本研究首先探討具八酚官能基多面體聚矽氧烷分別與聚甲基丙烯酸甲酯 [poly(methyl methacrylate) (PMMA)]、聚乙烯必喀烷酮 [poly(vinyl pyrrolidone) (PVP)],及兩者之共聚物 (PMMA-co-PVP) 形成摻合物之相溶性及作用力機制。二相混摻系統中,具八酚官能基多面體聚矽氧烷與聚甲基丙烯酸甲酯間之作用力常數為29,此常數小於聚乙烯苯酚 [poly(vinyl phenol) (PVPh)] 與聚甲基丙烯酸甲酯間之作用力常數 (37) 及乙基苯酚 [ethyl phenol (EPh)] 與聚甲基丙烯酸甲酯間之作用力常數 (101)。由上述可知,具八酚官能基多面體聚矽氧烷之酚官能基與聚甲基丙烯酸甲酯之羰基作用之機率較其他二者低。此外,我們也發現,具八酚官能基多面體聚矽氧烷之摻入可增加過氯酸鋰 (LiClO4) 與甲基丙烯酸甲酯-乙烯必喀烷酮共聚物 (PMMA-co-PVP) 高分子電解質之離子導電度。
接著觀察具八酚官能基多面體聚矽氧烷摻入過氯酸鋰與聚甲基丙烯酸甲酯高分子電解質後對於熱性質、形態,及作用力之影響。具八酚官能基多面體聚矽氧烷與聚甲基丙烯酸甲酯二相摻合物中,具八酚官能基多面體聚矽氧烷傾向自身聚集。因此,導致整體玻璃轉移溫度 (glass transition temperature) 下降。但於聚甲基丙烯酸甲酯、過氯酸鋰,與具八酚官能基多面體聚矽氧烷三相摻合物中,具八酚官能基多面體聚矽氧烷可形成約20奈米大小之聚集,導致整體之玻璃轉移溫度上升。傅立葉轉換紅外線光譜 (FTIR) 量測結果指出,過氯酸鋰有助於增加具八酚官能基多面體聚矽氧烷與聚甲基丙烯酸甲酯形成氫鍵作用力之機率。場發射掃描式電子顯微鏡 (SEM) 、熱示差掃瞄卡量計 (DSC) ,及X光繞射儀 (XRD) 之結果均指出,過氯酸鋰之摻入是可改善具八酚官能基多面體聚矽氧烷於聚甲基丙烯酸甲酯中之分散情形並使具八酚官能基多面體聚矽氧烷之物理效應由稀釋之角色轉為物理交聯之角色。
在本研究之最後一部分中,我們將多面體聚矽氧烷導入磺化聚醚醚酮 [sulfonated poly(ether ether ketone) (SPEEK)] 中,形成一新型交聯型質子傳導膜。在傳導膜中,奈米級交聯劑之分散性受其上有無磺酸根之影響而產生不同之分散程度,導致親水區域之分散及聯結程度不同。其中,含 17.5 wt% 交聯劑之新型質子傳導膜,具有高質子導電度 (0.0153 S/cm) 、低甲醇穿透率 (1.34 x 10-7 cm2/s) ,以及高選擇率 (0.0011 Ss/cm3) 之特性。

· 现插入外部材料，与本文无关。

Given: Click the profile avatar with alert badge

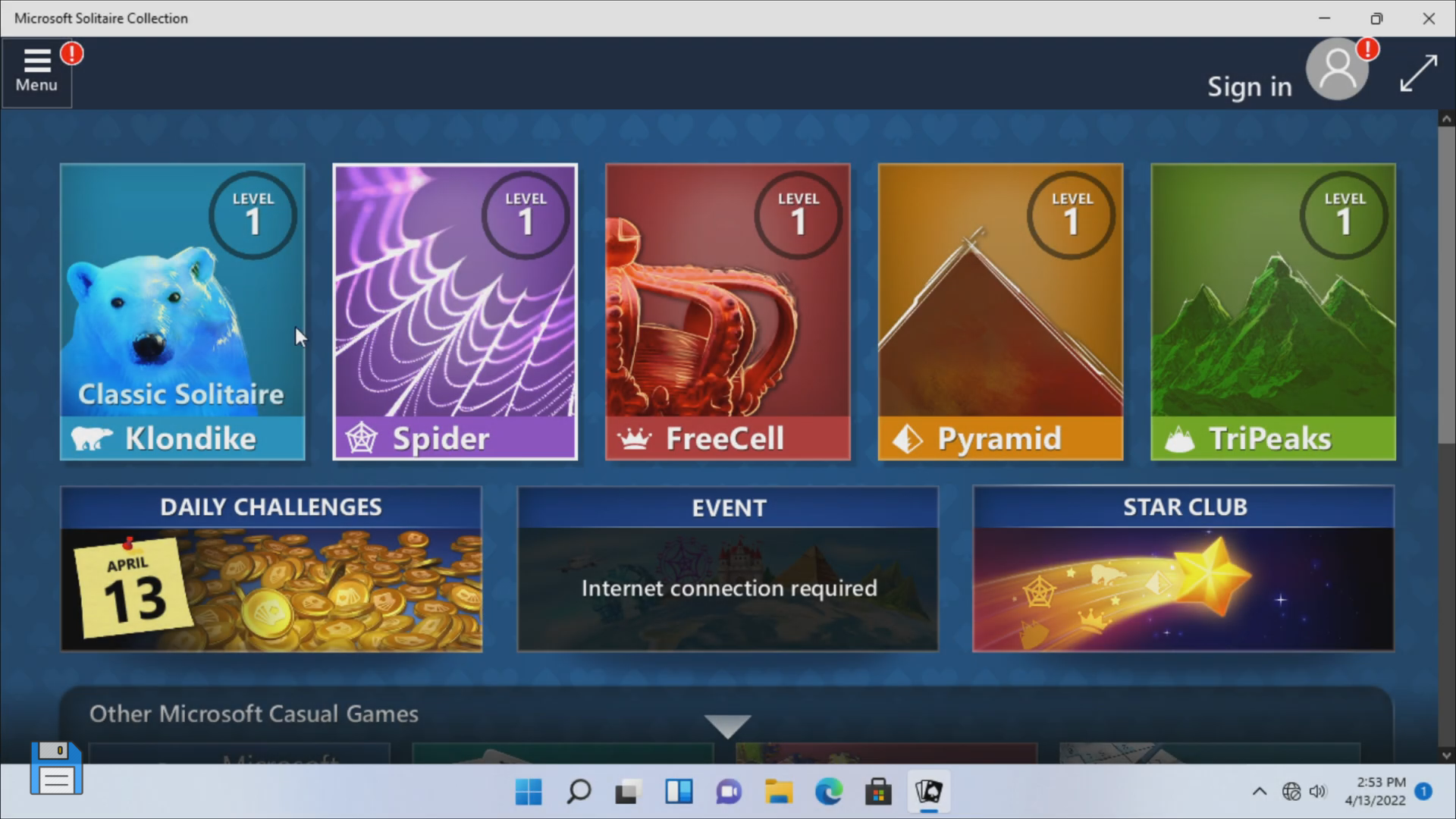Looking at the screenshot, I should click(1337, 68).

Polyhedral oligomeric silsequioxane (POSS) derivatives have the potential for the application in several fields, however, they had rarely been used in the filed of polyelectrolyte and proton exchange membrane which play a critical role in the people’s life because of the need for energy storage and cleaning energy source. In this thesis, POSSs were modified to be non-covalently and covalently incorporated into polymer matrix to form the new polyelectrolyte and proton exchange membrane. In addition, the Painter–Coleman association model (PCAM) was employed to theoretically study the intra-association and inter-association between the modified POSS and polymer.

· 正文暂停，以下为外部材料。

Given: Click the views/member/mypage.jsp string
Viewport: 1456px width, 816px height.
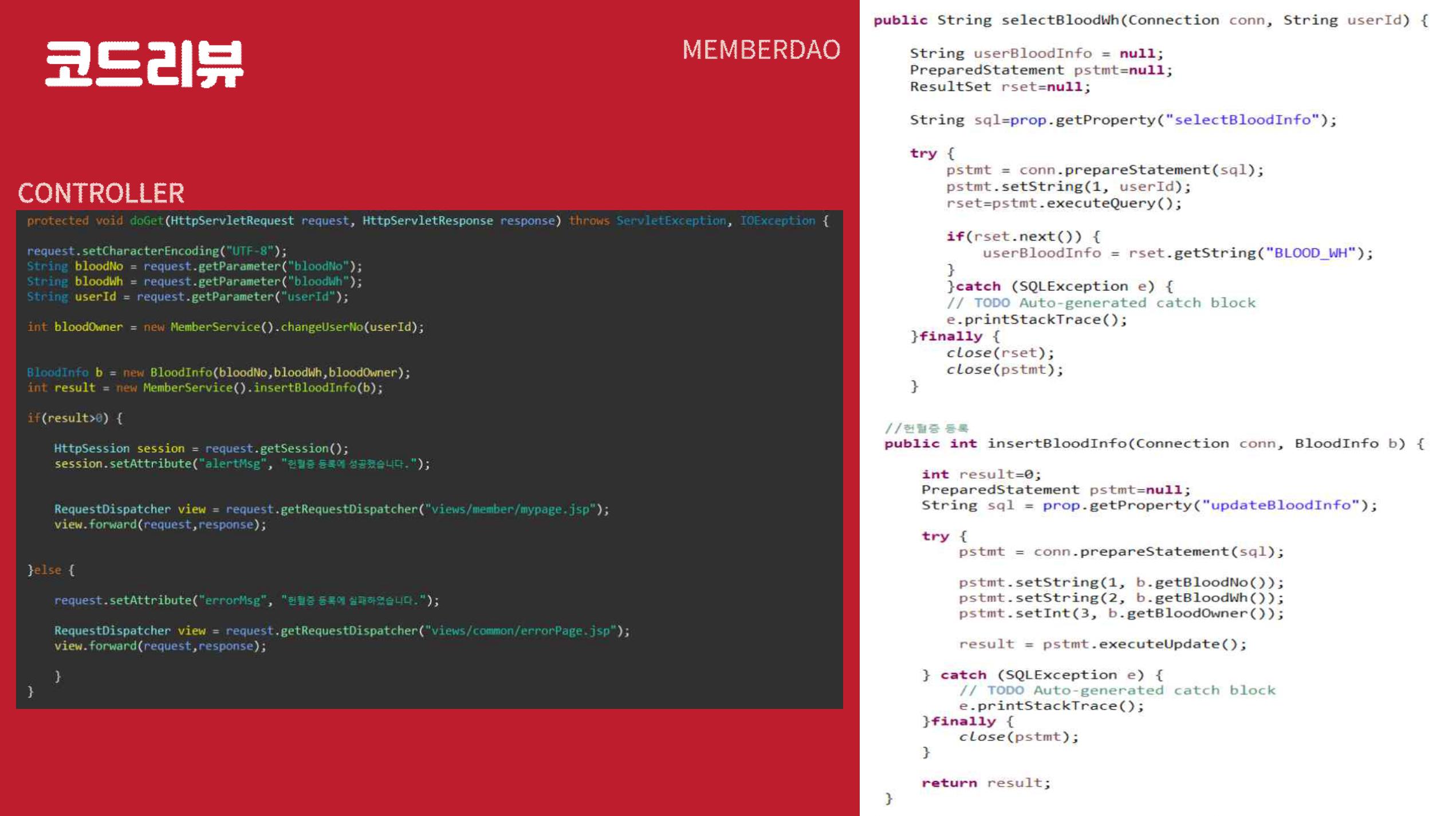Looking at the screenshot, I should [x=510, y=509].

Firstly, we investigated the miscibility behavior and mechanism of interaction of poly(methyl methacrylate) (PMMA), poly(vinyl pyrrolidone) PVP, and PMMA-co-PVP blends with octa(phenol)octasilsequioxane (OP-POSS). For the PMMA/OP-POSS binary blend, the value of the association constant (KA = 29) was smaller than that in the poly(vinyl phenol) (PVPh)/PMMA (KA = 37.4) and ethyl phenol (EPh)/PMMA (KA = 101) blend systems, implying that the phenol groups of the OP-POSS units in the PMMA/OP-POSS blends interacted to a lesser degree with the C=O groups of PMMA than they did in the other two systems. In addition, the ionic conductivity of a LiClO4/PMMA-co-PVP polymer electrolyte was increased after blending with OP-POSS.
Secondly, the thermal properties, morphologies, and interactions within the binary and ternary blends of poly(methyl methacrylate) (PMMA), octa(phenol)octasilsesquioxane (OP-POSS), and LiClO4 were described. In the binary PMMA/OP-POSS blends, the OP-POSS molecules tend to aggregate and result in a decrease (19 °C) in the glass transition temperature. In the ternary PMMA/LiClO4/OP-POSS blends, however, the OP-POSS molecules form small sphere-like domains (20 nm) leading to the composite’s glass transition temperature increasing by up to 30 °C. Based on these FTIR spectra, the addition of LiClO4 influenced the probability of hydrogen bonds formed between PMMA and OP-POSS and these SEM micrographs, DSC, and XRD data indicated that the addition of LiClO4 is a convenient and simple approach toward dispersing the OP-POSS nanoparticles within PMMA, where the presence of LiClO4 changes the physical effect of OP-POSS from that of a diluent role to a cross-linker role.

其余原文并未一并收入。